Challenge:
Rewrite the data from the line containing "This screenshot has width=733, height=406." through the line containing "tap(333, 146)" as a numbered list, skipping any blank lines.

Input for this task:
[Start]
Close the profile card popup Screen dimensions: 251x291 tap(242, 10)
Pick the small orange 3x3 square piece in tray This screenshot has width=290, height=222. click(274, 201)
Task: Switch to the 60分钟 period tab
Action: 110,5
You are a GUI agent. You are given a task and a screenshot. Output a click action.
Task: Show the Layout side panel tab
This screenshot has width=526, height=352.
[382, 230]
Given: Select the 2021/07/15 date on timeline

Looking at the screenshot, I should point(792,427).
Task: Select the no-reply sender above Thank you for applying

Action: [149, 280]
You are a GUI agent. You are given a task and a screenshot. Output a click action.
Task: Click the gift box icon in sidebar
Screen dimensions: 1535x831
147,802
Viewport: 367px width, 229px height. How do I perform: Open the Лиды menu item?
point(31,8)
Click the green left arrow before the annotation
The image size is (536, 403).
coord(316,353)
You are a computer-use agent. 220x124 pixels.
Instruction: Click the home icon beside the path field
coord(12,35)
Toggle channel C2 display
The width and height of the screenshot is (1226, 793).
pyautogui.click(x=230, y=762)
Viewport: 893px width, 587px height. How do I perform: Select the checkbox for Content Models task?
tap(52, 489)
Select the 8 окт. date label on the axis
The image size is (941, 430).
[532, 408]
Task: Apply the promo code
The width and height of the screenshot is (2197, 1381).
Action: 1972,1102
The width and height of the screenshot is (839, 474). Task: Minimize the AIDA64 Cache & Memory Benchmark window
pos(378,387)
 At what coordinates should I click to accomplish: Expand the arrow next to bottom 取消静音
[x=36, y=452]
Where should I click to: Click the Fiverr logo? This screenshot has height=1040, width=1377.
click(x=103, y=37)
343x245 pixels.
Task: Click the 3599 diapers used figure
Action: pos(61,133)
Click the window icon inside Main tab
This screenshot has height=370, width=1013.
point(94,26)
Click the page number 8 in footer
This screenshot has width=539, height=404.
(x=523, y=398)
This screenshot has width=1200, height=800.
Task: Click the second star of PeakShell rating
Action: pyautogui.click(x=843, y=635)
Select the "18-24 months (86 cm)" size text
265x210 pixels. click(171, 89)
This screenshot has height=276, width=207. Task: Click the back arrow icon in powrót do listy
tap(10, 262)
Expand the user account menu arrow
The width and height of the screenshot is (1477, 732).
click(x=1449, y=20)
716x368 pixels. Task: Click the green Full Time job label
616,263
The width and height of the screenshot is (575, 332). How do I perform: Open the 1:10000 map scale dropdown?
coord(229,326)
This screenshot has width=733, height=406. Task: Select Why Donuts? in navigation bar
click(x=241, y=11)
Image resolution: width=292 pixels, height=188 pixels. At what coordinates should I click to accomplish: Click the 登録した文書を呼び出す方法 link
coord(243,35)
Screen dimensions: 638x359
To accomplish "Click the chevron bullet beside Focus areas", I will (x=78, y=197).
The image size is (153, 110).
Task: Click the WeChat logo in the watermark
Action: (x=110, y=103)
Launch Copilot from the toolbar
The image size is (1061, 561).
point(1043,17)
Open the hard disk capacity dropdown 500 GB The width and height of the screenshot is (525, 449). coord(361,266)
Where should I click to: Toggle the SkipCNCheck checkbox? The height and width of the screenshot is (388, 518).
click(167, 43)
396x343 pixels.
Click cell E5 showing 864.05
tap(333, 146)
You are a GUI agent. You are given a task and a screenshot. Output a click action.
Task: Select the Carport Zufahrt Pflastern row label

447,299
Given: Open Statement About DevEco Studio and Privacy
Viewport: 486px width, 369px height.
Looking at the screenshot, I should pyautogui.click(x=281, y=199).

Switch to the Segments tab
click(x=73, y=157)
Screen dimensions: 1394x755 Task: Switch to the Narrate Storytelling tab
[End]
The output:
1. This screenshot has width=733, height=406. Task: Select Why Donuts? in navigation bar
2. click(x=241, y=11)
3. Image resolution: width=292 pixels, height=188 pixels. At what coordinates should I click to accomplish: Click the 登録した文書を呼び出す方法 link
4. coord(243,35)
5. Screen dimensions: 638x359
6. To accomplish "Click the chevron bullet beside Focus areas", I will (x=78, y=197).
7. The image size is (153, 110).
8. Task: Click the WeChat logo in the watermark
9. Action: (x=110, y=103)
10. Launch Copilot from the toolbar
11. The image size is (1061, 561).
12. point(1043,17)
13. Open the hard disk capacity dropdown 500 GB The width and height of the screenshot is (525, 449). coord(361,266)
14. Where should I click to: Toggle the SkipCNCheck checkbox? The height and width of the screenshot is (388, 518).
15. click(167, 43)
16. 396x343 pixels.
17. Click cell E5 showing 864.05
18. tap(333, 146)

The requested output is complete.